If you’re following along, let’s remove the “authentication” from the Nginx config file: (just comment it out)

events { }
http {
    server {
      # auth_basic "Protected Server";
      # auth_basic_user_file /src/passwords;

      location /api/ {
        return 200 '{ "message": "hello world" }';
      }

      location / {
        root /src;
      }
    }
}

Next, let’s create a docker-compose file just for development. The difference is, instead of copying the code from our local system to the Docker image, we will instead mount our local directly as a volume. This means that when the container runs Docker will pull the files from our local directly as if it were actually inside the container. This is done with some straight Docker wizardry and it is something I want to learn more about in the future.

For now, let’s see how to mount our local volume in the container at run time.

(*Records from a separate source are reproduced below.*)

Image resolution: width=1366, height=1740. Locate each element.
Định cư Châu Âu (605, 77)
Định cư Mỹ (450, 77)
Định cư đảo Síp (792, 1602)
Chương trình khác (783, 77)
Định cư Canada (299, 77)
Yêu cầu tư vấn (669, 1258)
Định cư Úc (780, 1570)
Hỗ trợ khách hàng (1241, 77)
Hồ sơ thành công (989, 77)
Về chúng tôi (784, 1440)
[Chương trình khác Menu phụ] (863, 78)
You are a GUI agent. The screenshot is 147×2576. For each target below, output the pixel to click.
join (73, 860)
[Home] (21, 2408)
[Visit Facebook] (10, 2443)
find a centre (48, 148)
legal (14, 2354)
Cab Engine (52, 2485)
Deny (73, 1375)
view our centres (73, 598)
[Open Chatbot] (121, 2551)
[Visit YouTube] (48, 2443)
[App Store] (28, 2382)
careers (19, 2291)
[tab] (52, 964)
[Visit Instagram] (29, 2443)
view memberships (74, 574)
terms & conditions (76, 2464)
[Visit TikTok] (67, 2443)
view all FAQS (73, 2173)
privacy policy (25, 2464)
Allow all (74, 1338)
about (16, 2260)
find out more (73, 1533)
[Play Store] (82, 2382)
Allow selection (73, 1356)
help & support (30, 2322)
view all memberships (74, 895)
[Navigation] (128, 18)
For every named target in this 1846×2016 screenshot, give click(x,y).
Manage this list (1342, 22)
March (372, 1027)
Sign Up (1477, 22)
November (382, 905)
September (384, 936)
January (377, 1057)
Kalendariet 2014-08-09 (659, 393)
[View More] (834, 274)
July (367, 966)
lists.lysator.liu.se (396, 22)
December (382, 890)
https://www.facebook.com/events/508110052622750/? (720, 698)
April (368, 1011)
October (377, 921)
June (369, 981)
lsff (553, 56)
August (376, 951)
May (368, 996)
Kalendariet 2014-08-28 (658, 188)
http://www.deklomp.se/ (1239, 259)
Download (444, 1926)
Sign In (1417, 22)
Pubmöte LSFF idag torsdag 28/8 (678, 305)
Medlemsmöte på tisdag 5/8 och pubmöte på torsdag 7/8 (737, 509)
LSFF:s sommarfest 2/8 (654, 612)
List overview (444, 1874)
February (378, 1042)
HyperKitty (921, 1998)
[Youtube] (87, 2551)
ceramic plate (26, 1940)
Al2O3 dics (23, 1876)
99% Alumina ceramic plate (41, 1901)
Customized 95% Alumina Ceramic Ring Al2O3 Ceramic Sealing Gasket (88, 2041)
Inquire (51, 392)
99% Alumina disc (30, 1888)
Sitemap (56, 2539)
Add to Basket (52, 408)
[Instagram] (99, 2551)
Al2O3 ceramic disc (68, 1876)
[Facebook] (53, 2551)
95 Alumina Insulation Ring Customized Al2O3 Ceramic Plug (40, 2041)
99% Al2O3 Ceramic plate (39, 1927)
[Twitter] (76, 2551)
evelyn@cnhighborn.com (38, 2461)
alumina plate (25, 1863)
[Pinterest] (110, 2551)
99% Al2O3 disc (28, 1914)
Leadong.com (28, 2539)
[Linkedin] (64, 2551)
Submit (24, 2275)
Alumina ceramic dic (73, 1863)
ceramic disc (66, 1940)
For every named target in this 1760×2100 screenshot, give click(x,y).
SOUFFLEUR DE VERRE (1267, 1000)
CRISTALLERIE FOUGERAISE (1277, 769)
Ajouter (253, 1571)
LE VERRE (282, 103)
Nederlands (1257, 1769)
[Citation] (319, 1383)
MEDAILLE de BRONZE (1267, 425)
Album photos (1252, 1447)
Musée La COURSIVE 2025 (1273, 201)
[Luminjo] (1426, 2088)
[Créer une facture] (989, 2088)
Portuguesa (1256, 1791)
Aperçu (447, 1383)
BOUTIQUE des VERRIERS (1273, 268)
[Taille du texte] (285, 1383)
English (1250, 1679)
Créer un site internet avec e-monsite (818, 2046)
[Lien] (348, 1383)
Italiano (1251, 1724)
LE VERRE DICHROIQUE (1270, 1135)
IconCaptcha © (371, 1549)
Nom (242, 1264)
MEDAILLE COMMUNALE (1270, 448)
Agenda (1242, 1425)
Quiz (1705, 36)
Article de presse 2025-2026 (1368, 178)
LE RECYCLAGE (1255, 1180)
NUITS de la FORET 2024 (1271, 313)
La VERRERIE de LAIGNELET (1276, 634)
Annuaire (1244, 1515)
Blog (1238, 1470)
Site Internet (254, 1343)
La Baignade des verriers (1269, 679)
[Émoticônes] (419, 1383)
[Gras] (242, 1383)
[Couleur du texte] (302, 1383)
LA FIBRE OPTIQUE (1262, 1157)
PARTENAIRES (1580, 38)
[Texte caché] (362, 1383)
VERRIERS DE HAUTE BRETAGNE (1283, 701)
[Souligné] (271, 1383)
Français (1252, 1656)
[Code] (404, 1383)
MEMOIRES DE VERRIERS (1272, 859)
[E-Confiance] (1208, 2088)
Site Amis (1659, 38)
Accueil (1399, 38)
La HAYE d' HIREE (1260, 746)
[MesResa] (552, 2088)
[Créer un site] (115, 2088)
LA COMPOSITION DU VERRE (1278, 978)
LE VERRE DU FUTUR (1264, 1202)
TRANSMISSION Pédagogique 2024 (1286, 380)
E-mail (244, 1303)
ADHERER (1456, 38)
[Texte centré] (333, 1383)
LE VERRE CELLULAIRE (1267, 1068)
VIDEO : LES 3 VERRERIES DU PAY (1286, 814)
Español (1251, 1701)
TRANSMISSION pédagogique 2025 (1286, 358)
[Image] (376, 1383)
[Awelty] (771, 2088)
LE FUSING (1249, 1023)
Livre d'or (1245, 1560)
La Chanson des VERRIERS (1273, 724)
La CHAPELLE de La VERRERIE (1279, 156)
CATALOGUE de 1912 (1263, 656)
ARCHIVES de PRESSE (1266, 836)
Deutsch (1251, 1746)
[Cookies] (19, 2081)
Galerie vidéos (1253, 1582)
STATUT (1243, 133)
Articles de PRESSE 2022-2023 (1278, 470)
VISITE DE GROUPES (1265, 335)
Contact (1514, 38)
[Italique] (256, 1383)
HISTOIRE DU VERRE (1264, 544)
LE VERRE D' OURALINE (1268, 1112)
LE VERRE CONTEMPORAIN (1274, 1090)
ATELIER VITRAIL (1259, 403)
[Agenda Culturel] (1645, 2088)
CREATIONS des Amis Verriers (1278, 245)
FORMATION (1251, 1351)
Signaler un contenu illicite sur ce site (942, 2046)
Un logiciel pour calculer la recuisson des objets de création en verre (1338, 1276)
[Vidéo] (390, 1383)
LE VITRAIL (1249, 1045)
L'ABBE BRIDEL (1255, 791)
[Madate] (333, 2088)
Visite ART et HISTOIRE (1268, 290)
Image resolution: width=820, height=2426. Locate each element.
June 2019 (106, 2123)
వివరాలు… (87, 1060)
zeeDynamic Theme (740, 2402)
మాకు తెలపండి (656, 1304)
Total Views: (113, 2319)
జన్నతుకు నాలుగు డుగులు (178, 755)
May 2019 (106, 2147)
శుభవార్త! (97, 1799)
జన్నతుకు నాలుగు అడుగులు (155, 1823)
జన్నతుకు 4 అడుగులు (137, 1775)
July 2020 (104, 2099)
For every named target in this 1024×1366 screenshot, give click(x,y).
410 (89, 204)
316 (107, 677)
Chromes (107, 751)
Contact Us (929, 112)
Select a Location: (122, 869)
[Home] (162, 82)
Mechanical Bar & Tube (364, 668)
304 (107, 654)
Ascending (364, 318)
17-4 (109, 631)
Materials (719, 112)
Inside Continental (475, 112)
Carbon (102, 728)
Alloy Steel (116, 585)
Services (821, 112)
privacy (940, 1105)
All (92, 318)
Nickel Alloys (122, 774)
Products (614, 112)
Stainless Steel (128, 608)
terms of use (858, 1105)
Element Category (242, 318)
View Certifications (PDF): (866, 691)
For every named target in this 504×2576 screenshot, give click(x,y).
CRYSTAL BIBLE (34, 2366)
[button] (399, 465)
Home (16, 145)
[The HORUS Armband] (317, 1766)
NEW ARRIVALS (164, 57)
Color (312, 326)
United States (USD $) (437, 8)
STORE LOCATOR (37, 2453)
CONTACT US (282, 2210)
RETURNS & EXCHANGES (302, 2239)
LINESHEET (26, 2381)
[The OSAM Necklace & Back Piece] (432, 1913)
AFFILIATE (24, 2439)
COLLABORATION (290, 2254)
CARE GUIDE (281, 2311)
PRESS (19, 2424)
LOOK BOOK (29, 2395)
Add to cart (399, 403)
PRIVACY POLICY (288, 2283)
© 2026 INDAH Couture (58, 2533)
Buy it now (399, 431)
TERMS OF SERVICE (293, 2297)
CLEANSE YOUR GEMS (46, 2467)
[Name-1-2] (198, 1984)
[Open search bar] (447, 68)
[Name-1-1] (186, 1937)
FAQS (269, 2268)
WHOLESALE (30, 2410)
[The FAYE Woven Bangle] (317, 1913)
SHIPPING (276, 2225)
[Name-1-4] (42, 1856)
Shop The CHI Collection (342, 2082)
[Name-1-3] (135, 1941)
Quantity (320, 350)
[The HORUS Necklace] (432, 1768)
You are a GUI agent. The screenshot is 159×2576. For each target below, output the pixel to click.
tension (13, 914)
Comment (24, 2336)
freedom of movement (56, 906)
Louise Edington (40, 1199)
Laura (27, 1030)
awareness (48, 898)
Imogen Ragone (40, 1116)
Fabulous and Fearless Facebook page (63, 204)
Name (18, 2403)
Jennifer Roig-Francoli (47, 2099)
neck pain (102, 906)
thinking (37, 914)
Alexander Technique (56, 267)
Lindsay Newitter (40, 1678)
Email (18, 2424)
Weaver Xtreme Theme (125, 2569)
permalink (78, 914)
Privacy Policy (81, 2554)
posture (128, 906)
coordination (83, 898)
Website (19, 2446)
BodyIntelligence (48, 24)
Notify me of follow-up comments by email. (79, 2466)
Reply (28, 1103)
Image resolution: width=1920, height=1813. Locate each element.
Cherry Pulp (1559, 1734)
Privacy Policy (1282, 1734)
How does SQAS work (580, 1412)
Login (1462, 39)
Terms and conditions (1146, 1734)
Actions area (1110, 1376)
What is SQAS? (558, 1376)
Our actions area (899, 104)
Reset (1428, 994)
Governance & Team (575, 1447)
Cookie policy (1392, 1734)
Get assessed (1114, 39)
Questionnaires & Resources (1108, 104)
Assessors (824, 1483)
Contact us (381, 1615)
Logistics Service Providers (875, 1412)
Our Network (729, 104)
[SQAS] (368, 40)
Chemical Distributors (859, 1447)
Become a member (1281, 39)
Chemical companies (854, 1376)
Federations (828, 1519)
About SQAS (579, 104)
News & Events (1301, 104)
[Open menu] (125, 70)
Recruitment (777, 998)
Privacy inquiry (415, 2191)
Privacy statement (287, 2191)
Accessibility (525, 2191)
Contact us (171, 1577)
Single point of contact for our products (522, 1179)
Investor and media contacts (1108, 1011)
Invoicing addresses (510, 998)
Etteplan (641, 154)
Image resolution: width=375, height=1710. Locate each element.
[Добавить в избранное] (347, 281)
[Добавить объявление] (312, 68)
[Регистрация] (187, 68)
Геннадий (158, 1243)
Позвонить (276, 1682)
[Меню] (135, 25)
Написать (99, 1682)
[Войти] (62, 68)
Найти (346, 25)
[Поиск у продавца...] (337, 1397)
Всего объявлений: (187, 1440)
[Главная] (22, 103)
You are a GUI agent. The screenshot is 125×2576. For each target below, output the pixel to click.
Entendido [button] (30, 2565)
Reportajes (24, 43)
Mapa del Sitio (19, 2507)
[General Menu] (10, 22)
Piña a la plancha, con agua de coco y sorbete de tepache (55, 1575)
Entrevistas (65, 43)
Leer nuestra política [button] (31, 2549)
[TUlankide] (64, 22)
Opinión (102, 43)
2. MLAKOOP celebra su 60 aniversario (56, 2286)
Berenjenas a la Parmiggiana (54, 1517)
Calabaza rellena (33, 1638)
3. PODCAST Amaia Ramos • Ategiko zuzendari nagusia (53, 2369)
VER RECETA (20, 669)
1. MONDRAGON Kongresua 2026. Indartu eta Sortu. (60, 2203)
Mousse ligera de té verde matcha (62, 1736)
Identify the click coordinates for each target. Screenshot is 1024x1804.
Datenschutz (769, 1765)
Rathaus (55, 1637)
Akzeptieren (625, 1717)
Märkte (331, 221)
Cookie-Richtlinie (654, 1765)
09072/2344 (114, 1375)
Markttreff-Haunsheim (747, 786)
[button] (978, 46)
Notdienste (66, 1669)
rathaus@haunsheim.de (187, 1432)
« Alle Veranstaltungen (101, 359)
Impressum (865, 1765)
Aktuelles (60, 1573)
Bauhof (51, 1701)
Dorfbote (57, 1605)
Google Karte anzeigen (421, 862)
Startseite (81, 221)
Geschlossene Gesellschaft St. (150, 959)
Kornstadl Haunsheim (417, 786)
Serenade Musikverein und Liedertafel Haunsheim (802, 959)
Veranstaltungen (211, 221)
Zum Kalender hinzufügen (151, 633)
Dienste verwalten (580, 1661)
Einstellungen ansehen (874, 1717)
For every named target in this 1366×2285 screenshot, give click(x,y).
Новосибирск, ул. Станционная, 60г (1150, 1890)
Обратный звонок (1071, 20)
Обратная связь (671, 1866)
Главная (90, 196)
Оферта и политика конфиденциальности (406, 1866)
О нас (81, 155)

First, touch docker-compose-dev.yml and make it:

version: '2'

services:
  hello_world:
    build:
      context: .
      dockerfile: Dockerfile-dev
    volumes:
     - ./src:/src
    ports:
     - "80:80"

That simple volumes instruction gives us the power!

Now we just tell docker-compose to use that specific file and we are made.

docker-compose -f docker-compose-dev.yml up --build

Visit http://localhost/ to see the page live. Now hack some code by changing the title and h1 content to “Hola Mundo”. Refresh in the browser and bam…you are now developing code from inside a container.

It would be a quick next step to add a build tool like Webpack, and have it in watch mode on your source directly, to rebuild a minified build folder on save. Simply mount the build folder as a volume. When ready to deploy, run the docker compose file that adds the build directory to the image. I haven’t actually tried this but it all clicks in my head! and I may cover it in a future post.